[What you have to do] Beginning with the line that contains "Instruction: Select the", copy each subsequent line of the data below through the last one, including both ends but not the pictures.

[Records for the task]
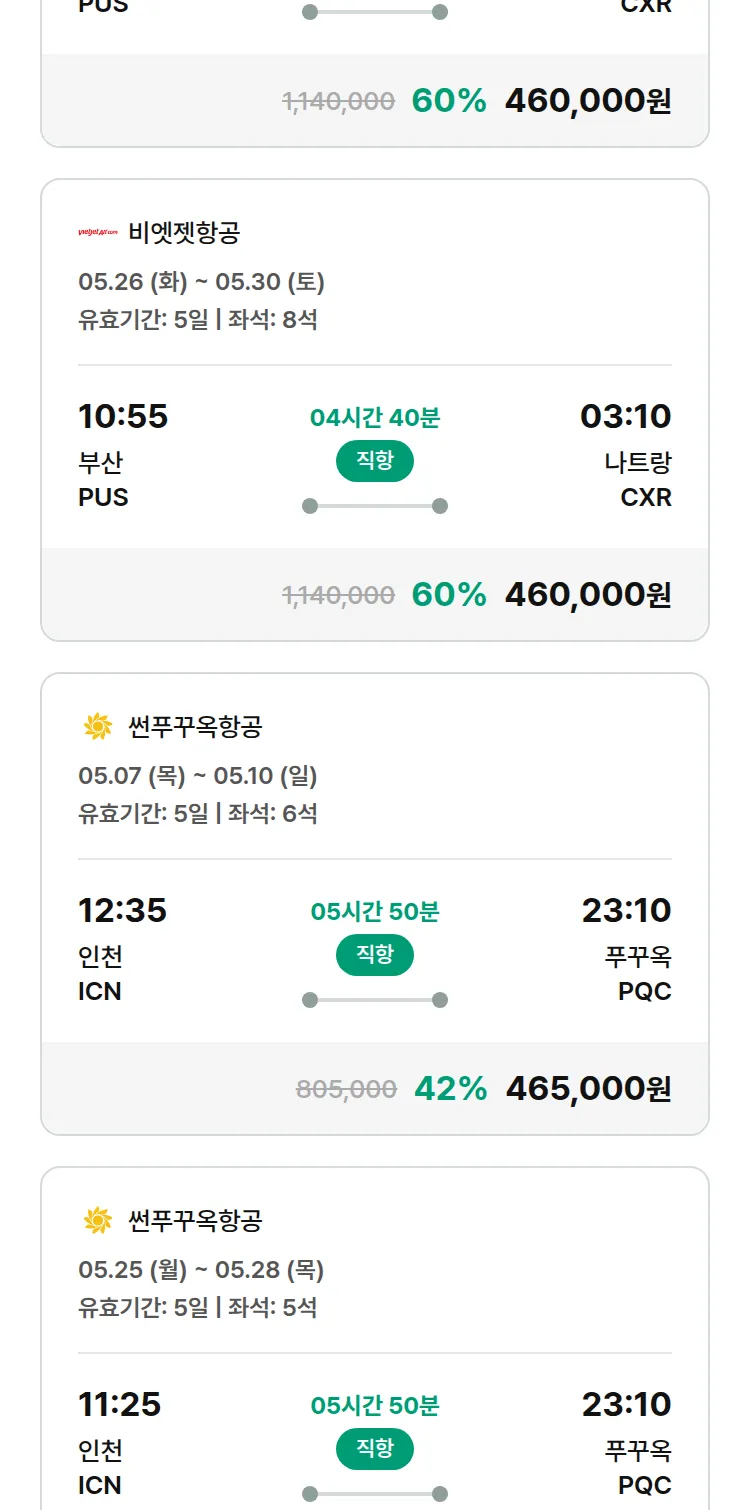The height and width of the screenshot is (1510, 750).
Task: Select the 05.26 (화) ~ 05.30 (토) date range
Action: (x=201, y=282)
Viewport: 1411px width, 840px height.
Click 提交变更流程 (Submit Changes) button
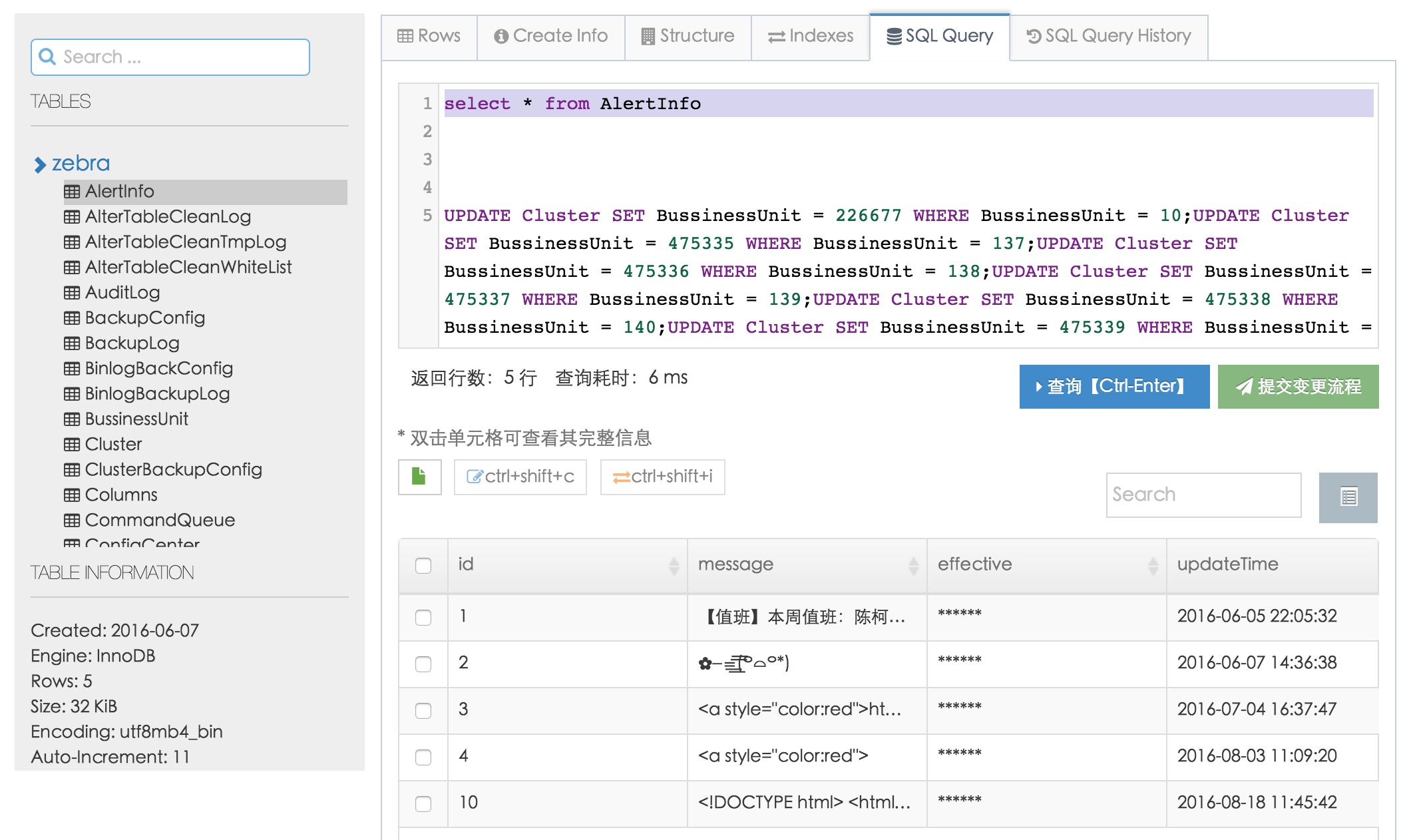pyautogui.click(x=1300, y=385)
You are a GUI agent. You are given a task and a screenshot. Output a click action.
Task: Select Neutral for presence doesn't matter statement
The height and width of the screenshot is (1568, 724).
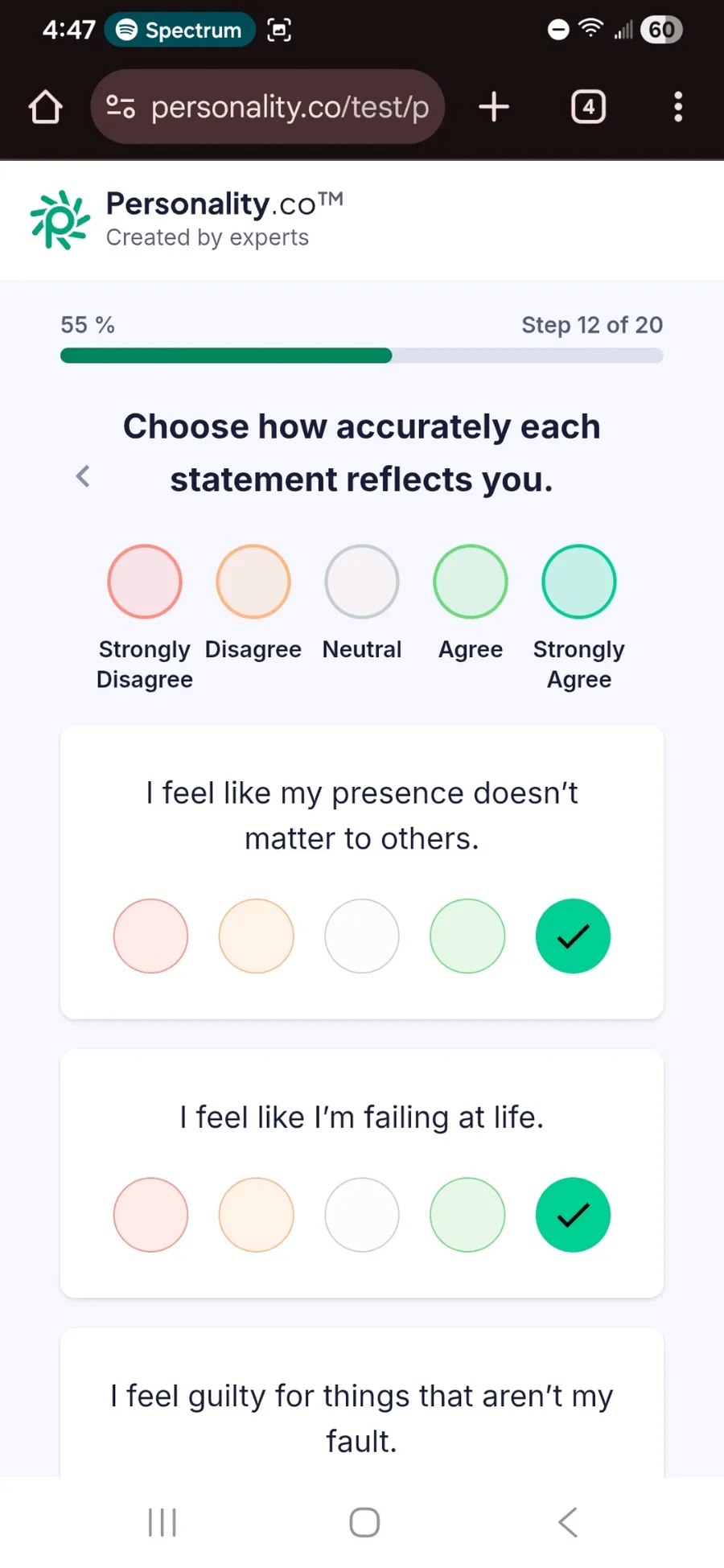pyautogui.click(x=362, y=936)
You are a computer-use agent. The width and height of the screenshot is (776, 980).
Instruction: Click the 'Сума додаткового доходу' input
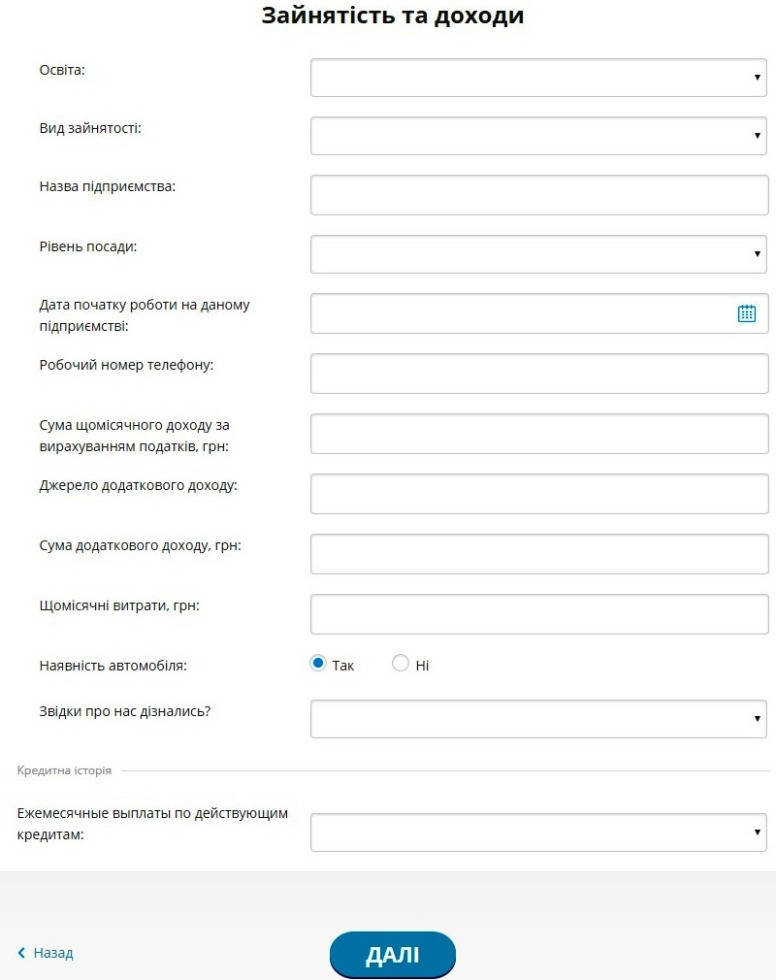538,554
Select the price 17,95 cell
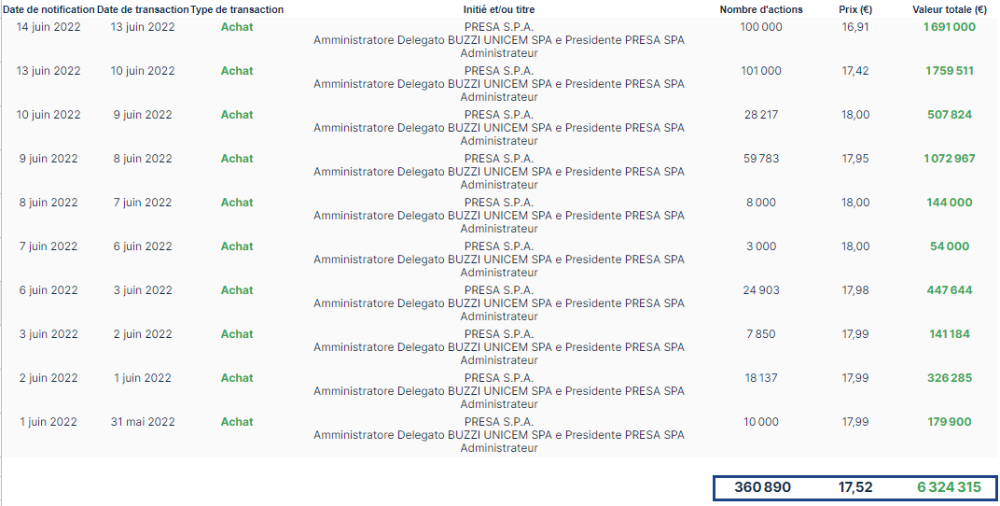The image size is (1000, 506). click(856, 159)
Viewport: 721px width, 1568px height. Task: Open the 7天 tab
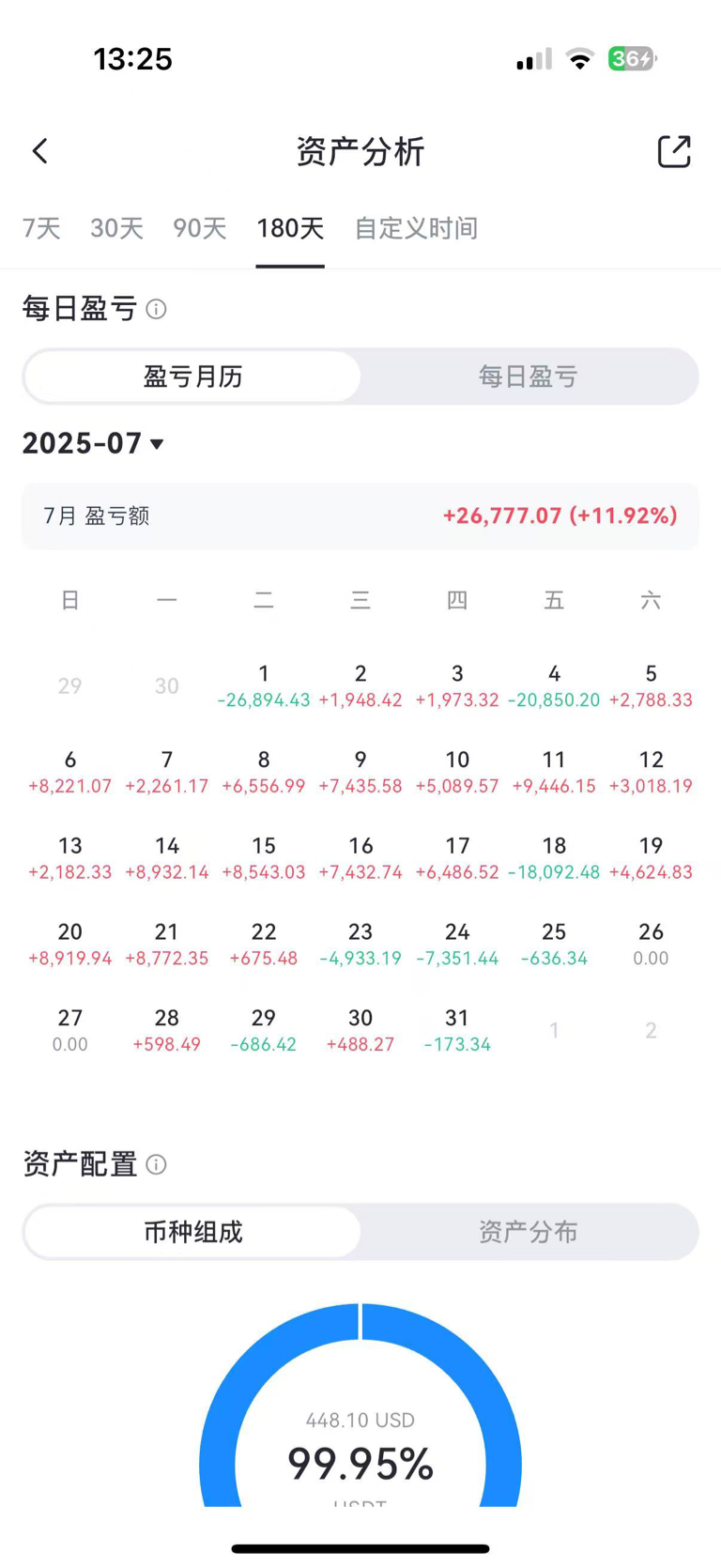coord(41,228)
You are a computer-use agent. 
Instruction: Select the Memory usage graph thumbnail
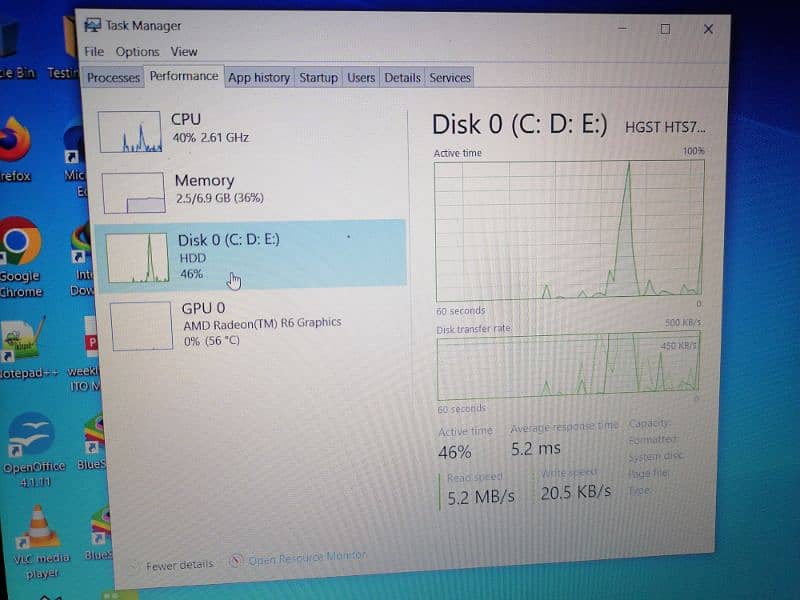coord(133,192)
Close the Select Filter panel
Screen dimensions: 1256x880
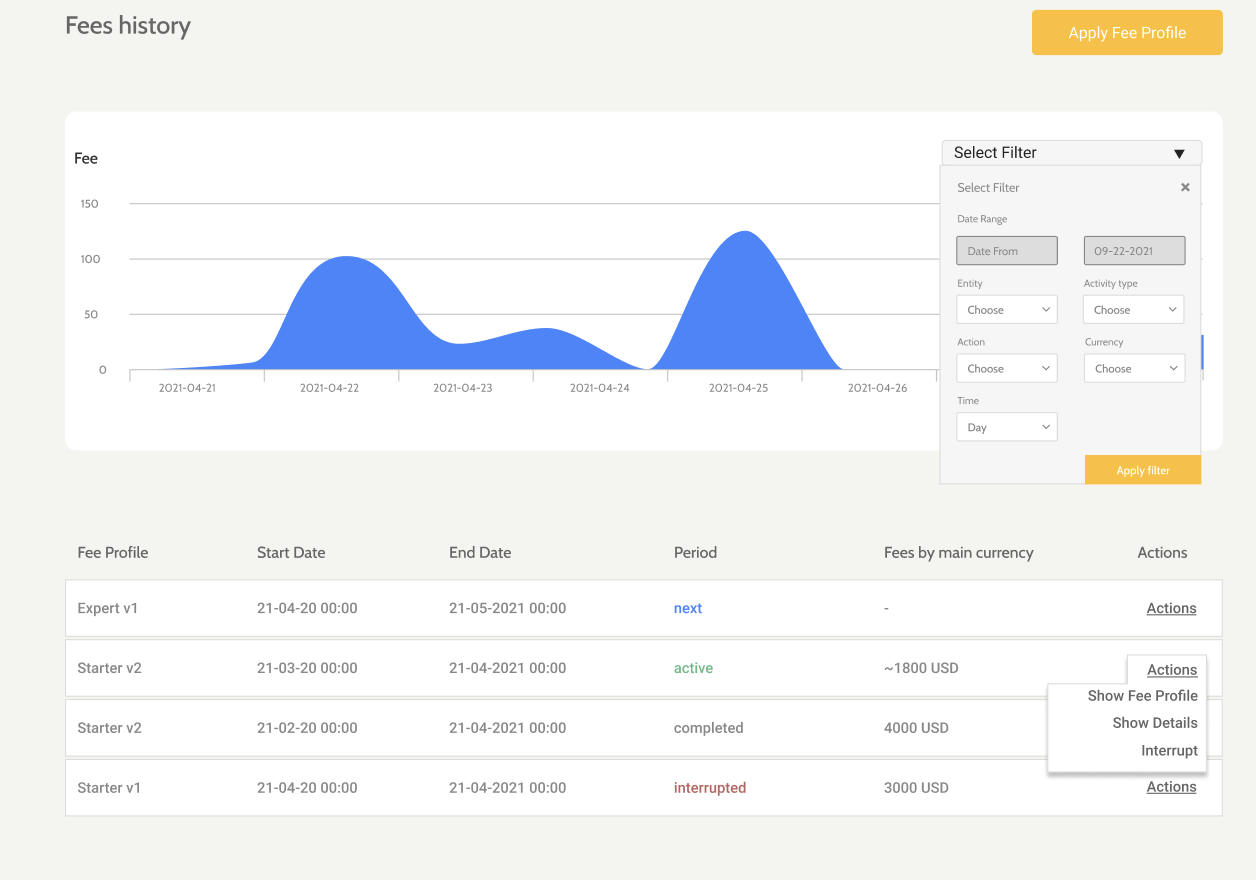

[Task response]
Instruction: Select the Memory usage graph thumbnail
coord(133,192)
Close the Select Filter panel
Screen dimensions: 1256x880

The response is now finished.